On Feb 11th, I spoke with the Women for Kansas Cowley County (W4K-CC) Meeting. We discussed the results of the exit poll they had run on Nov. 8th.
I discovered that the Cowley County Paper Ballot Official Results are not a apples-to-apples comparison as they are in Sedgwick County. Those results are not suitable for inclusion in my analysis.
They are not the only dataset found to be unsuitable for inclusion. I have removed that dataset from my upcoming peer-reviewed publication. I have decided to leave my original blog post unchanged while updating my post discussing excluded data.
I understand why people don’t pay attention to statistics. They can easily be twisted to yield any result desired by management. That happened in Flint Michigan.
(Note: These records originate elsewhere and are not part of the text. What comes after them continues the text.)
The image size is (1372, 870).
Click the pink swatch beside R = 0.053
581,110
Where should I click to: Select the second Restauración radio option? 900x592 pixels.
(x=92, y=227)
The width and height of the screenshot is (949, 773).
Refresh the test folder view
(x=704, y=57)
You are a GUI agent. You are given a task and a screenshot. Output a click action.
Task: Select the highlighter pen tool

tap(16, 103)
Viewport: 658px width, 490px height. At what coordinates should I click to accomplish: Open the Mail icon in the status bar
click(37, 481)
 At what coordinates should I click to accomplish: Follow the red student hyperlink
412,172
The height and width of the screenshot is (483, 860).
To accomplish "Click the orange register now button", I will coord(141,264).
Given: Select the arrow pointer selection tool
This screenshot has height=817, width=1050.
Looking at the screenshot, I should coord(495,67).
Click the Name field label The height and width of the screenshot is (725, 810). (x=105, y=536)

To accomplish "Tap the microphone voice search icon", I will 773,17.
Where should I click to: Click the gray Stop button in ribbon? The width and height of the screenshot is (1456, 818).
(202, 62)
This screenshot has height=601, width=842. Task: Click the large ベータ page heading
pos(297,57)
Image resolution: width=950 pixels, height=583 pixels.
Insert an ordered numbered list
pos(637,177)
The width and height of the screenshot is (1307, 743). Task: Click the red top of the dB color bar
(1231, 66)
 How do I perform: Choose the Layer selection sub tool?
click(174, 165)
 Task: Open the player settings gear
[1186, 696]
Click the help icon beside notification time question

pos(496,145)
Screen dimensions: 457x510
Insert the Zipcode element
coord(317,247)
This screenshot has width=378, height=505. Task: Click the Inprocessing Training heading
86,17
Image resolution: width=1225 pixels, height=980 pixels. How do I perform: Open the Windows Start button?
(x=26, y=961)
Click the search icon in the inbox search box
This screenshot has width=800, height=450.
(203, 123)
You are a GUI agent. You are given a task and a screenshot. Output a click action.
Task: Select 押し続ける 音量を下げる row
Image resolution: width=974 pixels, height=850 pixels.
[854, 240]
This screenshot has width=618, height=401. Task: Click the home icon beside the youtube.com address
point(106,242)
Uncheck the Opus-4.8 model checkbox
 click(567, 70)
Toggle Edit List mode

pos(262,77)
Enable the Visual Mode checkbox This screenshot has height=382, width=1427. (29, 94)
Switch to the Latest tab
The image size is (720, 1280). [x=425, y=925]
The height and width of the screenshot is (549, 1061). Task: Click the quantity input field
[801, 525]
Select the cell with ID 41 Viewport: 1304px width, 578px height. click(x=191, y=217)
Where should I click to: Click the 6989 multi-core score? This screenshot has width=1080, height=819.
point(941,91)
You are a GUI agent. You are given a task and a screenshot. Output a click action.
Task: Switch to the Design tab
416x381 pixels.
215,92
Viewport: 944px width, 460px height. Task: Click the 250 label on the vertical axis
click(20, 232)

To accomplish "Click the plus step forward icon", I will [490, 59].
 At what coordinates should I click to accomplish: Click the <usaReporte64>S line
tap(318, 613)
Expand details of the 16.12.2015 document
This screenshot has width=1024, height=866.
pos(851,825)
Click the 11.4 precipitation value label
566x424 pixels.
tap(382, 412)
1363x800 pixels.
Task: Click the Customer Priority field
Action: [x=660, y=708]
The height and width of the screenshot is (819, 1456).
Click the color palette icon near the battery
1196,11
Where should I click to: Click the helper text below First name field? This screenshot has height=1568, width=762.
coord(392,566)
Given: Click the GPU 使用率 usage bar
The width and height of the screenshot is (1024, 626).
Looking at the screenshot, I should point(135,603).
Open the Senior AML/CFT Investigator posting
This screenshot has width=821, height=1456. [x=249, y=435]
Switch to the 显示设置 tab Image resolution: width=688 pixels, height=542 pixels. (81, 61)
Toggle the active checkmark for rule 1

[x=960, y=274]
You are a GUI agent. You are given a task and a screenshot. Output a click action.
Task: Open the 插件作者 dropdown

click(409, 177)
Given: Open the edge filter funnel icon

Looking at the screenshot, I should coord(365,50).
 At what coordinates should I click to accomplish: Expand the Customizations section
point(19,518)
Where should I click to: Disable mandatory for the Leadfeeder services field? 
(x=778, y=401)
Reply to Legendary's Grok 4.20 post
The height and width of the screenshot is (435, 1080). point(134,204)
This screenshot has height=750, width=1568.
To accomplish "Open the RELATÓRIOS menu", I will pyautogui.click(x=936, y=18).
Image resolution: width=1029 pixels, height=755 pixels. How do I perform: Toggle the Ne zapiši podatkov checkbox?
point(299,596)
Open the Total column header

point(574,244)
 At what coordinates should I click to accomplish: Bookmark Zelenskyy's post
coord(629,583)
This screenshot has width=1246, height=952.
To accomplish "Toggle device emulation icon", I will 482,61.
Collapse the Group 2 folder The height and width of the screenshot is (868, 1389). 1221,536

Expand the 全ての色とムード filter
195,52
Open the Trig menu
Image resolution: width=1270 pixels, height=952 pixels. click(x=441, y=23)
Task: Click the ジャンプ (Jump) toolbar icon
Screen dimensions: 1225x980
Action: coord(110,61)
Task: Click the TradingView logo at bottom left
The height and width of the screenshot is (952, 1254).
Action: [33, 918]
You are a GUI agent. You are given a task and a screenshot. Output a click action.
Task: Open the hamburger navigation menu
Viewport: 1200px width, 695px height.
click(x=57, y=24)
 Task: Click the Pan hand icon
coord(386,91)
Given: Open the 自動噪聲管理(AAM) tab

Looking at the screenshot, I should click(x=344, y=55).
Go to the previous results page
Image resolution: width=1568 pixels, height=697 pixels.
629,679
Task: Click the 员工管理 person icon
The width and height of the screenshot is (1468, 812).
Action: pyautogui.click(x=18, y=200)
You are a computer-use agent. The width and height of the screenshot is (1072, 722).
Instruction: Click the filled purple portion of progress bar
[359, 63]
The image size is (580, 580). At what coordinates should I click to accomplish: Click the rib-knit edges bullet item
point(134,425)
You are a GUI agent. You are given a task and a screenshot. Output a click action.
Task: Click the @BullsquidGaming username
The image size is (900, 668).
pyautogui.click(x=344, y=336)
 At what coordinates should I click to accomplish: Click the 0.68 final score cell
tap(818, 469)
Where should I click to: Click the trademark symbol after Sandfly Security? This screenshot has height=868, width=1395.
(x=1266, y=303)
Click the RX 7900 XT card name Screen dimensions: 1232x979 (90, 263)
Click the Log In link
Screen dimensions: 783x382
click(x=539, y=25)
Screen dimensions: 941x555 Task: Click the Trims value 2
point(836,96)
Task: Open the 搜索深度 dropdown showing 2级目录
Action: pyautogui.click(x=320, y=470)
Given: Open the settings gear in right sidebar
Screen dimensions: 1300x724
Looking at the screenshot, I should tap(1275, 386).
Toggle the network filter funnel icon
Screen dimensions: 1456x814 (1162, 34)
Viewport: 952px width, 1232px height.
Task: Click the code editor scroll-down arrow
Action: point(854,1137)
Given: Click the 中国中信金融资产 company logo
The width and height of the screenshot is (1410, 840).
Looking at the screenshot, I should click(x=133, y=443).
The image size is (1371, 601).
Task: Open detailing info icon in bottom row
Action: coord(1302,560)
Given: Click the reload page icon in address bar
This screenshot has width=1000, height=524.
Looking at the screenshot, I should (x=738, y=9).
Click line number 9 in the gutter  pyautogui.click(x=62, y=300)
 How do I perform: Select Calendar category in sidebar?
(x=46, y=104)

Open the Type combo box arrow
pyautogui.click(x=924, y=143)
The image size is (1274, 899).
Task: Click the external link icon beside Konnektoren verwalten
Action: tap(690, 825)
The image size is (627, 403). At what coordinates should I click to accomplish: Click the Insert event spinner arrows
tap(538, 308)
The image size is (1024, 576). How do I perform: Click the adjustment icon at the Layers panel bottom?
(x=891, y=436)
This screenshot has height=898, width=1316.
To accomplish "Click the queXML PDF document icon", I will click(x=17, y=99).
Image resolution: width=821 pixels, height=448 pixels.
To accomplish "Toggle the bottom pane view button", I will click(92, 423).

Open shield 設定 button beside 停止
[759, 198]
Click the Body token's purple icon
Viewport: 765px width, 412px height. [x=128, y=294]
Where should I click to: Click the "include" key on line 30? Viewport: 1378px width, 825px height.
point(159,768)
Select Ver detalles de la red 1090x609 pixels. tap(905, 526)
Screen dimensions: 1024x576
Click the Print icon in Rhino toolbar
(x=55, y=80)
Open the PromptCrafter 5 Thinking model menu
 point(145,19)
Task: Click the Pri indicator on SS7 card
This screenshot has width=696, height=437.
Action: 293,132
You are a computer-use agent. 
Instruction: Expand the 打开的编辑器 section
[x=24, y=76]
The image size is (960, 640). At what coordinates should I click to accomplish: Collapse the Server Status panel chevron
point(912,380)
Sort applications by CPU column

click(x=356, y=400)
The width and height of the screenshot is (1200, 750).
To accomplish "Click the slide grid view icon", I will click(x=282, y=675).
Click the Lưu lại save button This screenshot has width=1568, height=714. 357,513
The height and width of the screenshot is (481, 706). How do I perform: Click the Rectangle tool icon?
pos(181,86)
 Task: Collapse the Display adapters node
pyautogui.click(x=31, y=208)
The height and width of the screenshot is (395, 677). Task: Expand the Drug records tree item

On the other hand, there are legitimate reasons to eliminate data when it is found to be unreliable. The Cowley County are such an instance. The numbers given include main in ballots cast in those precincts.
Another reason I have chosen to leave the original graphs up is that they nice demonstrate the difference in pattern between a randomly introduced source of variation and a consistent bias which is evidence of fraud.
Cowley County results had me scratching my head. The machine results showed trends similar to Wichita. The paper ballots showed only large errors, but benefiting a random scattering amongst the candidates and races. If you are interested in this sort of analytical details, feel free to go through the charts and decide for yourself. I can’t rule out fraud for that dataset, but I don’t know what caused the deviations. If it was fraud, it was either mercenary selling votes to any candidate or multiple agents working at cross purposes purhaps? But given that the data collection limitations imposes greater variability which would result in the pattern of errors we see in those graphs, fraud is not be the most probable cause for those deviations.
Datasets are sometimes tainted by problems that have nothing to do with the question being asked but due solely to constraints on the data available. There are limitations imposed by the methods of both the official results and the exit poll survey. I’m publishing ALL of the raw data, as well as as detailing what data is excluded and why. Anyone who cares to may look at what is being left out as well as decide for themselves if the reasoning for the exclusion is sound. With the exception of the Cowley County data, the other excluded datasets tend to support the fraud hypothesis.
Do you have a range of expenses for legal filing, attorney fees, etc. in a federal court to force the state of Kansas to audit and validate the legitimacy of voting machines in Kansas? Fund raising may be more beneficial than continuing the present approach.